Saved entries
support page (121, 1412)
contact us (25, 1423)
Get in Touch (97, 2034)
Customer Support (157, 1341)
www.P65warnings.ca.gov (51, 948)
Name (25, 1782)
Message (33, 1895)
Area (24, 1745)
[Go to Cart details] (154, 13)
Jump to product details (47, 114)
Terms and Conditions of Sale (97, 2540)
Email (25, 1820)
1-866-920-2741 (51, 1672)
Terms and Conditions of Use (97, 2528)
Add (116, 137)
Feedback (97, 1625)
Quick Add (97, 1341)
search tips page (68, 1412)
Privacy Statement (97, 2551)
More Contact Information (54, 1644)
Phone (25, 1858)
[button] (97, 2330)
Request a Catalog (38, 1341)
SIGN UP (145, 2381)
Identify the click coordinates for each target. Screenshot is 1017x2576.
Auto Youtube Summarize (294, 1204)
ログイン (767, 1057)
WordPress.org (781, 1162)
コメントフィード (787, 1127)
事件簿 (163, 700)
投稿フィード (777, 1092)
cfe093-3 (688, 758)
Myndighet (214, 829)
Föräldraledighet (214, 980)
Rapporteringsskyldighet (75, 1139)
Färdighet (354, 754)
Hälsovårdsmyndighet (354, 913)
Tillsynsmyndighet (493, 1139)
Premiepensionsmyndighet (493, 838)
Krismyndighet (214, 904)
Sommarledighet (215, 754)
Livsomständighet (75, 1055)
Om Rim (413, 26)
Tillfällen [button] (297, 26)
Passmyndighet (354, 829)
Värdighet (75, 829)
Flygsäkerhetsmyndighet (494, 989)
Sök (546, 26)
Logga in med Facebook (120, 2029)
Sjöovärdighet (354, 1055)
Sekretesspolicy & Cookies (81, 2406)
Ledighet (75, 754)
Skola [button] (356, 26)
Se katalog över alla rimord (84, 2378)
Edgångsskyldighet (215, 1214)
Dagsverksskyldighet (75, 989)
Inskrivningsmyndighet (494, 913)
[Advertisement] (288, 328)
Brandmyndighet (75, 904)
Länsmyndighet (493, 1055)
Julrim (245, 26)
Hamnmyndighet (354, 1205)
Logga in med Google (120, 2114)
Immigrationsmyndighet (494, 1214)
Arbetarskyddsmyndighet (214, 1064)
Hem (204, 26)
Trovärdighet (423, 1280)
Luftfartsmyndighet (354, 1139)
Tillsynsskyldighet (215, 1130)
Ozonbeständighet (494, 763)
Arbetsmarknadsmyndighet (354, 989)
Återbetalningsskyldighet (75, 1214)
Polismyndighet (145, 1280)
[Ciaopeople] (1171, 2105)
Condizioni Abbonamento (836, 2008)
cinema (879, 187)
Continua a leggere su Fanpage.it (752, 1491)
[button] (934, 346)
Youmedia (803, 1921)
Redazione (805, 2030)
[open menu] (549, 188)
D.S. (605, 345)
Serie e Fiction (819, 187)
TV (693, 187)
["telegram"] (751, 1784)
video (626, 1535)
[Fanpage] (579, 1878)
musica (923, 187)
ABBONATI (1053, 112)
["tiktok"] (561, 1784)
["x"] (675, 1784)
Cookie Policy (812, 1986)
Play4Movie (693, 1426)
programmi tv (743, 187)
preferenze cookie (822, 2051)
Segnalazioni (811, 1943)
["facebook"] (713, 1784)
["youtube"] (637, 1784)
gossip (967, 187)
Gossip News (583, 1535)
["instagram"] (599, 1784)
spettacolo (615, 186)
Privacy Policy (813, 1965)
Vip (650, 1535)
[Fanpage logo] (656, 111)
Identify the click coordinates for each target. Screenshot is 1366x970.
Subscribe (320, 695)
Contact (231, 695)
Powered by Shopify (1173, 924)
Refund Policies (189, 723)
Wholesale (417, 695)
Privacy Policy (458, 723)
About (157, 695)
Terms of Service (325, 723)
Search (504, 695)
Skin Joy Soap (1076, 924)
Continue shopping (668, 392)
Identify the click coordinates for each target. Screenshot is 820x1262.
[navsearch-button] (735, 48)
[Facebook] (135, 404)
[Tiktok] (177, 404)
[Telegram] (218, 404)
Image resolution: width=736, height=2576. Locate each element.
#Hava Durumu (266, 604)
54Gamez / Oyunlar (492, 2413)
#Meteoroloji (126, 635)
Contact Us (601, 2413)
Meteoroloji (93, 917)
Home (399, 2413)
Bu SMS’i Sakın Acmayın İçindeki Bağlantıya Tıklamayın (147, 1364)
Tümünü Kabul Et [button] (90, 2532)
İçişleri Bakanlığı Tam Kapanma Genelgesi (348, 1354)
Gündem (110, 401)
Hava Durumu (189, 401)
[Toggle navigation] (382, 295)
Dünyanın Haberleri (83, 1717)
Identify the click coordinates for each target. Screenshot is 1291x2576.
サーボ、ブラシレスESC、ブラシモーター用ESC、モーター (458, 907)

| TASK GOAL |
Examine the records and pull out every line where the string "Fanpage" occurs.

| RESULT |
Continua a leggere su Fanpage.it (752, 1491)
[Fanpage] (579, 1878)
[Fanpage logo] (656, 111)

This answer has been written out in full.